Quadratic Equations and Factoring Techniques

Study Notes

Quadratic Equations

Quadratic Formula

The quadratic formula is a method for solving quadratic equations of the form ax2 + bx + c = 0, where a, b, and c are constants and a ≠ 0. The formula is:

x = (-b ± √(b^2 - 4ac)) / 2a

This formula is derived by completing the square of the quadratic expression ax2 + bx + c, which is equivalent to (x + (b/2a))2 + (c/a - (b^2)/4a^2). Taking the square root of both sides and solving for x yields the quadratic formula.

Factoring Quadratics

Factoring a quadratic equation involves finding two binomials that multiply to the original quadratic expression.

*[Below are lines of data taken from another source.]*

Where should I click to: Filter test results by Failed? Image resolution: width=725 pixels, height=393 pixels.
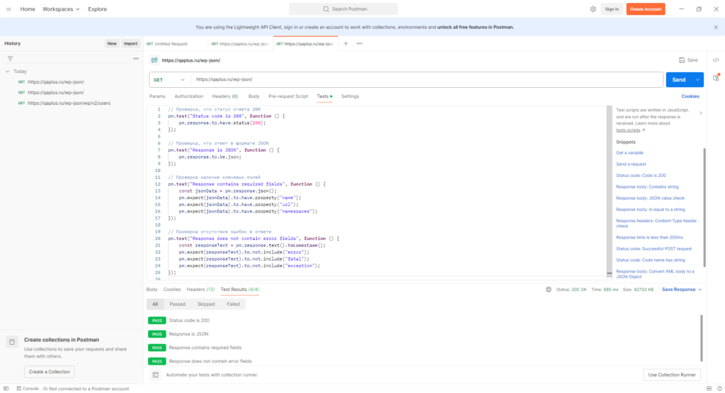click(233, 304)
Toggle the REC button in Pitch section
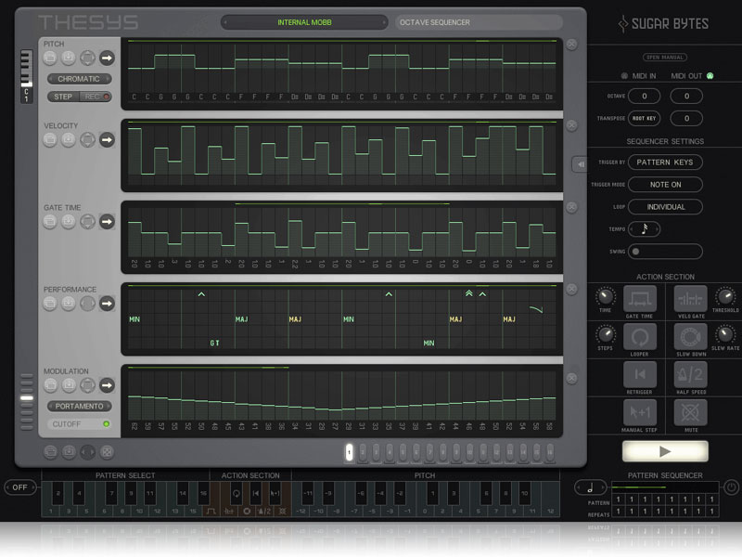The height and width of the screenshot is (558, 742). pyautogui.click(x=94, y=97)
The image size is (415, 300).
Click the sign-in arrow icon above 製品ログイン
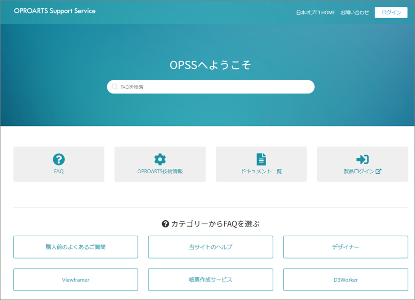pos(362,159)
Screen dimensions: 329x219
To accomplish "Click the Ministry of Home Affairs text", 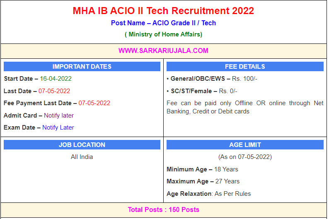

For example, the quadratic equation x^2 + 2x + 1 can be factored as (x + 1)^2, where the binomials (x + 1) and (x + 1) multiply to x^2 + 2x + 1.

Completing the Square

Completing the square is a technique used to solve quadratic equations by adding and subtracting the square of half the coefficient of x to both sides of the equation. This transforms the quadratic expression into a perfect square, which can then be easily solved using the quadratic formula or factoring.

Square Roots

Square roots are the values that, when multiplied by themselves, give the original number. For example, the square root of 9 is 3, because 3 * 3 = 9. The square root of a negative number is an imaginary number, represented by i, which is the square root of -1. Imaginary numbers are used in complex numbers and have applications in various fields, including physics and engineering.

Description

Explore quadratic equations, the quadratic formula, factoring quadratics, completing the square method, and square roots. Understand how to solve quadratic equations using the quadratic formula, factorize quadratic expressions, and apply the completing the square technique. Learn about square roots and their applications in mathematics and other fields.